Анисим Федотыч, природный охотник и собачник, даже привлек к розыскам свою сучку Альфу. Но сучка, обнюхав молотилку, привела всю компанию из понятых и милицейских к избе красивой солдатки Олимпиады, к которой тайно похаживал управляющий. Кончилось веселым смехом всей компании и конфузом Анисима Федотыча. Он сучку тут же выдрал.
Совхозный писарь Ванчуков сказал:
— Я бы присоветовал вам обратиться к сыщику Ивану Пузикову. Он, по слухам, человек дошлый, знаменитый.
— А ну их к черту, этих нынешних… — возразил управляющий. — Каторжник бывший какой-нибудь.
— Напрасно. — Писарь стал рассказывать совхозу о подвигах сыщика.
В конце концов Анисим Федотыч согласился.
— Поезжай.
Писарь оседлал каурку — да на железнодорожную станцию, что за двадцать верст была.
— Ладно, разыщу, денька через три ждите, — только и сказал Иван Пузиков, агент «угрозы», то есть уголовного розыска.
И действительно, в конце третьих суток — уж время ужинать — взял да и явился в совхоз «Красная звезда» сам-друг с товарищем Алехиным.
Посмотреть — юнцы. Особенно Алехин. Правда, Пузиков важность напускает: между строгих бровей глубокая складка; правда, и глаза у него стальные, взгляд холодный, твердый, и рот прямой, с заглотом, а подбородок крепко выпячен. Вообще Пузиков — парень ого-го. То ли двадцать лег ему, то ли пятьдесят.
Осмотрел, обнюхал их Анисим Федотыч со всех сторон, — да-a, народ занятный.
— Ну что ж, товарищи, пойдемте-ка. Темнеет.
— Успеем, куда торопиться, — сказал Пузиков. — А вот чайку хорошо бы хлебнуть.

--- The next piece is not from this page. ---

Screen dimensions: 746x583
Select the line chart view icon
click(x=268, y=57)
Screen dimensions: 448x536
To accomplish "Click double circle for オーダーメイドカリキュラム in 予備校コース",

— Ежели ваше усмотренье такое, то чаю можно… — недовольно проговорил совхоз. — А на мой взгляд, надо по горячим следам.
— Ерунда, папаша! — ответил Иван Пузиков. — И не таких дураков лавливали.
Чайку угроза любила попить. А тут варенье да пирог с мясом, с яйцами.
За чаем Пузиков завел рассказ. Управляющему и неймется, и послушать хочется — очень интересно угроза говорит.
— А почему я по этой части? Через книжку, через Шерлока Холмса. Тятька меня к сапожнику определил в Питер. Я ведь из соседней волости родом-то, мужик. Пошлет, бывало, хозяин за винишком по пьяному делу — ну, двугривенный и зажмешь. Глядишь, на две книжки есть. Эх, занятно, дьявол те возьми. Все мечтал, как бы сыщиком стать: мечтал-мечтал, да до революции и домечтался. Теперь я сам русский Шерлок Холмс, Иван Пузиков.
— Слышал, слышал, — заулыбался во все цыганское лицо совхоз, и щеки его заблестели. — Я, конечно, вас, товарищи, и винцом бы угостил, да боюсь — время упустим. Уж после вот. По стакашку.
— Ерунда, папаша, злодей не уйдет. А выпить не грех.
— Слышал, слышал, — пуще заулыбался совхоз, налил всем вина, выпили. — Слышал, как самогонщиков ловите.
— Всяких, папаша, всяких, — вдруг нахмурился Иван Пузиков и почему-то дернул себя за льняной чуб. — Да толку мало, вот беда.
— Почему?
— Город выпускает. Мы ловим, а город выпускает, сто чертей. Ведь этак и самого могут ухлопать. У меня и теперь несколько ордеров на арест. Вот они. — Иван Пузиков вытащил из кармана пачку желтеньких бумажек и крутнул ими под самым носом управляющего.
— Ха! Вот какие дела! — воскликнул тот. — А по-моему, мазуриков щадить нечего. Иначе пропадем.
— Кто их щадит! У меня все на учете, папаша. Я все знаю. Например, в одном совхозе, и не так чтоб далеко от вас, управляющий самогон приготовляет на продажу. Два завода у него.
— Кто такой?
— Секрет, папаша. А в другом совхозе хлеб продает, овец, телят. А в третьем — сено.